Letters: Defending Miers

Supreme Court appointments are important; they are life-long positions, and they are the only federal positions that are unelected. While Elie Dvorin’s Nov. 7 column, “Back to the text,” recognizes the importance of Supreme Court appointments, the article fails to give legitimate reasons for Harriet Miers’ lack of qualifications to be a Supreme Court nominee and for discrediting judicial activism.

Dvorin describes Miers as a judicial nominee “in the mold of God knows what.” While a huge point of controversy between conservatives and liberals alike was the lack of judicial experience that Miers had under her belt, Dvorin mocks her and ignores the qualifications that she does have including being a trial litigator, the President of the State Bar of Texas from 1992-1993 and a member of President George W. Bush’s White House Staff since 2001. While it is unlikely for Supreme Court appointments to lack experience on the bench, the late Chief Justice William Rehnquist had no judicial experience when he started his term on the high court in 1971.

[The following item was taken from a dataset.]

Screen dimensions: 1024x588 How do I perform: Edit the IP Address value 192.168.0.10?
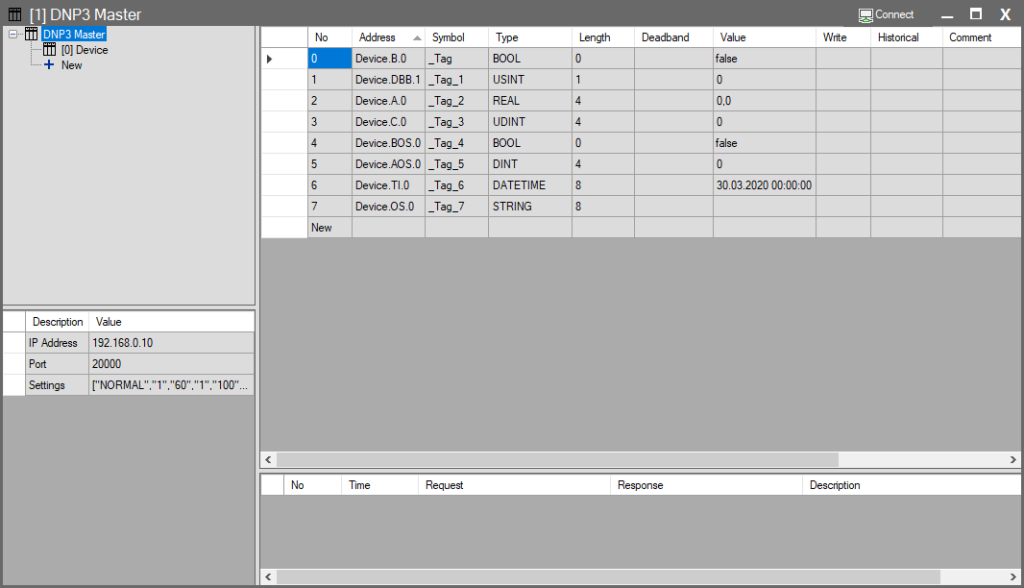[170, 343]
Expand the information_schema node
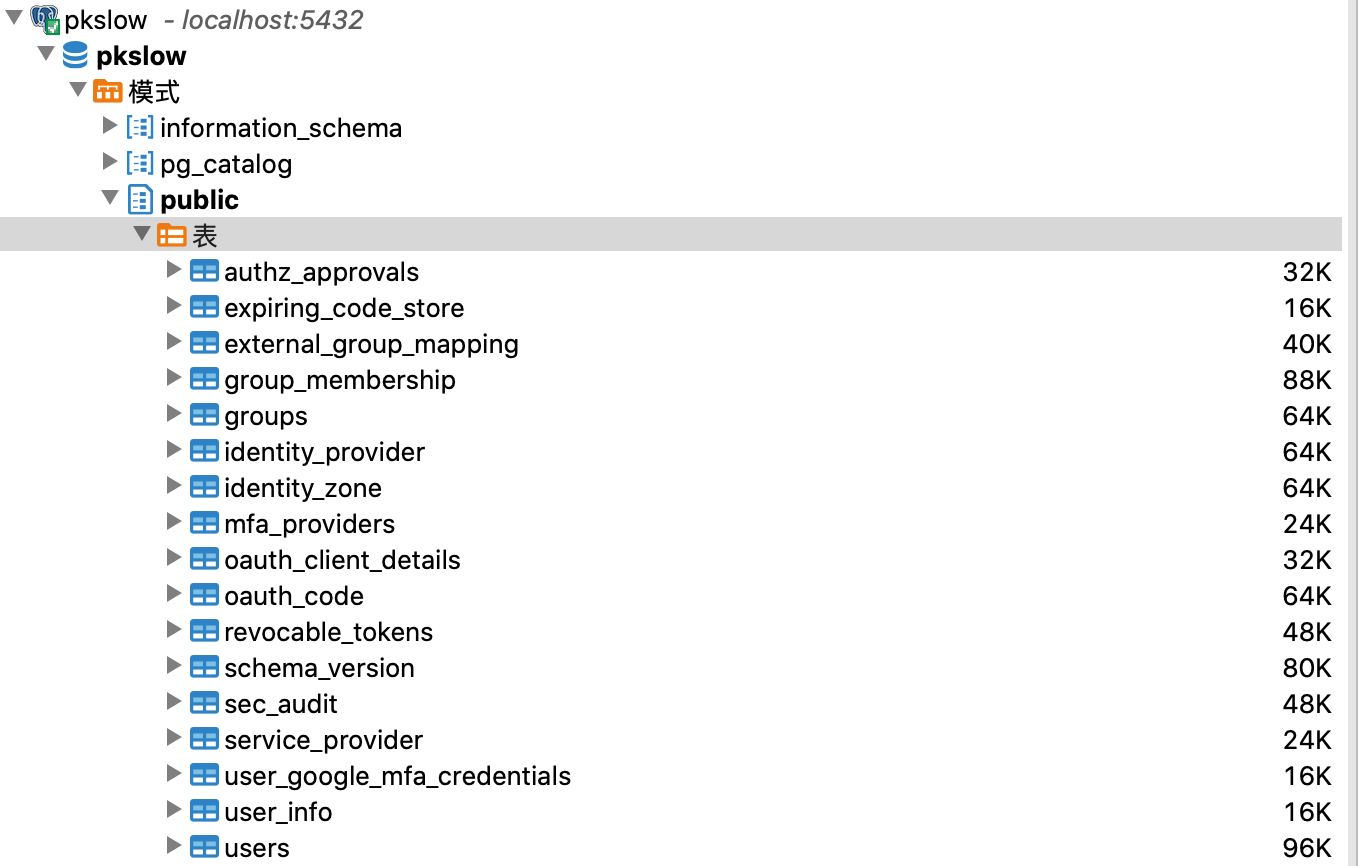Viewport: 1360px width, 866px height. [x=110, y=127]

Dvorin also portrays “judicial activism” as “running rampant throughout the entire federal judiciary.” I think this type of cynicism is uncalled for, especially when Dvorin doesn’t back it up accordingly. He states that “opponents of strict constitutional interpretation” say it “stifles social progress” and equality issues; then, he refutes this argument by citing the Equal Protection Amendment and the precedents following it which are held up by strict constructionists with utmost respect. However, Dvorin disregards the fact that it was judicial activism that made the statement “All men are created equal” to include women and minorities. If it weren’t for judicial activism, we would not be living in a nation of equal opportunity.

Hopefully with the President’s new Supreme Court nominee, Samuel Alito, discussion of his credentials and his strict constructionist views will be fully supported.